PostgreSQL - Nadoo AI Self-Hosting

Overview

Nadoo AI uses PostgreSQL 16 with the pgvector extension as its primary data store. PostgreSQL handles relational data, user accounts, documents, and vector embeddings for semantic search — all in a single database. The official Docker image pgvector/pgvector:pg16 ships with the vector extension pre-installed.

Required Extensions

The initialization script creates the following extensions automatically:

CREATE EXTENSION IF NOT EXISTS "uuid-ossp";   -- UUID primary key generation
CREATE EXTENSION IF NOT EXISTS "vector";       -- Vector similarity search
CREATE EXTENSION IF NOT EXISTS "pg_trgm";      -- Trigram-based text search

Installation

Docker (Recommended)
Standalone

The production Docker Compose file includes a fully configured PostgreSQL service:

services:
  postgres:
    image: pgvector/pgvector:pg16
    container_name: nadoo-postgres
    environment:
      POSTGRES_DB: nadoo
      POSTGRES_USER: nadoo
      POSTGRES_PASSWORD: ${POSTGRES_PASSWORD:-change_me}
    command:
      - "postgres"
      - "-c"
      - "max_connections=300"
      - "-c"
      - "shared_buffers=256MB"
      - "-c"
      - "effective_cache_size=1GB"
      - "-c"
      - "idle_in_transaction_session_timeout=60000"
    volumes:
      - postgres_data:/var/lib/postgresql/data
      - ./init.sql:/docker-entrypoint-initdb.d/init.sql
    ports:
      - "35432:5432"
    healthcheck:
      test: ["CMD-SHELL", "pg_isready -U nadoo"]
      interval: 10s
      timeout: 5s
      retries: 5
      start_period: 30s

Start the service:

docker-compose -f infrastructure/docker-compose.prod.yml up -d postgres

If you run PostgreSQL outside of Docker, install pgvector manually:

# Ubuntu / Debian
sudo apt install postgresql-16 postgresql-16-pgvector

# macOS (Homebrew)
brew install postgresql@16
brew install pgvector

After installation, connect as a superuser and run the init script:

CREATE DATABASE nadoo;
CREATE USER nadoo WITH PASSWORD 'your_secure_password';
GRANT ALL PRIVILEGES ON DATABASE nadoo TO nadoo;

\c nadoo

CREATE EXTENSION IF NOT EXISTS "uuid-ossp";
CREATE EXTENSION IF NOT EXISTS "vector";
CREATE EXTENSION IF NOT EXISTS "pg_trgm";

CREATE SCHEMA IF NOT EXISTS nadoo;
GRANT ALL ON SCHEMA nadoo TO nadoo;
GRANT ALL ON SCHEMA public TO nadoo;

Environment Variables

The backend connects to PostgreSQL using these variables (all prefixed with NADOO_):

Variable	Default	Description
`NADOO_DB_HOST`	`localhost`	Database host
`NADOO_DB_PORT`	`5432`	Database port
`NADOO_DB_NAME`	`nadoo`	Database name
`NADOO_DB_USER`	`nadoo`	Database user
`NADOO_DB_PASSWORD`	`nadoo_local`	Database password
`NADOO_DB_POOL_SIZE`	`5`	Connection pool size per worker
`NADOO_DB_MAX_OVERFLOW`	`10`	Max overflow connections per worker
`NADOO_DB_POOL_RECYCLE`	`1800`	Recycle connections after N seconds
`NADOO_DB_POOL_PRE_PING`	`true`	Test connections before use
`NADOO_DB_POOL_TIMEOUT`	`30`	Timeout for acquiring a connection from the pool

The resulting connection URL is built automatically:

postgresql+asyncpg://{DB_USER}:{DB_PASSWORD}@{DB_HOST}:{DB_PORT}/{DB_NAME}

Never use the default development password (nadoo_local or 4432646294A404D6351) in production. Set a strong NADOO_DB_PASSWORD through environment variables or a .env file.

..............................

• **REQUIRED TASK**: Rewrite the paragraph in the PostgreSQL page beginning "Nadoo AI uses PostgreSQL 16" as a short bulleted list that keeps its main facts.

• **DATA PROVIDED**:
..............................

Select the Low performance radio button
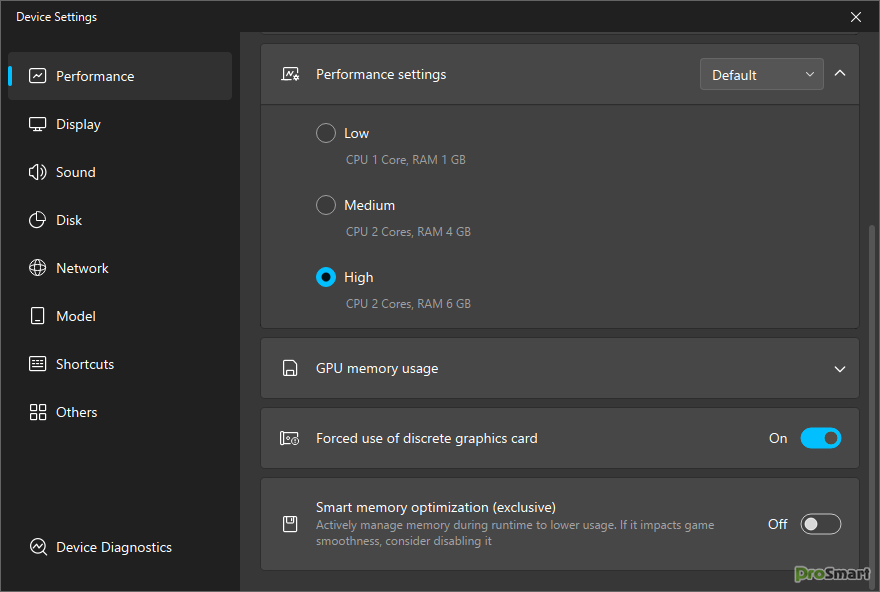Viewport: 880px width, 592px height. (x=326, y=133)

..............................

• **ANSWER TO THE EXERCISE**:
- Nadoo AI's primary data store is PostgreSQL 16 with the pgvector extension.
- One database holds relational data, user accounts, documents, and vector embeddings for semantic search.
- The official Docker image pgvector/pgvector:pg16 comes with the vector extension pre-installed.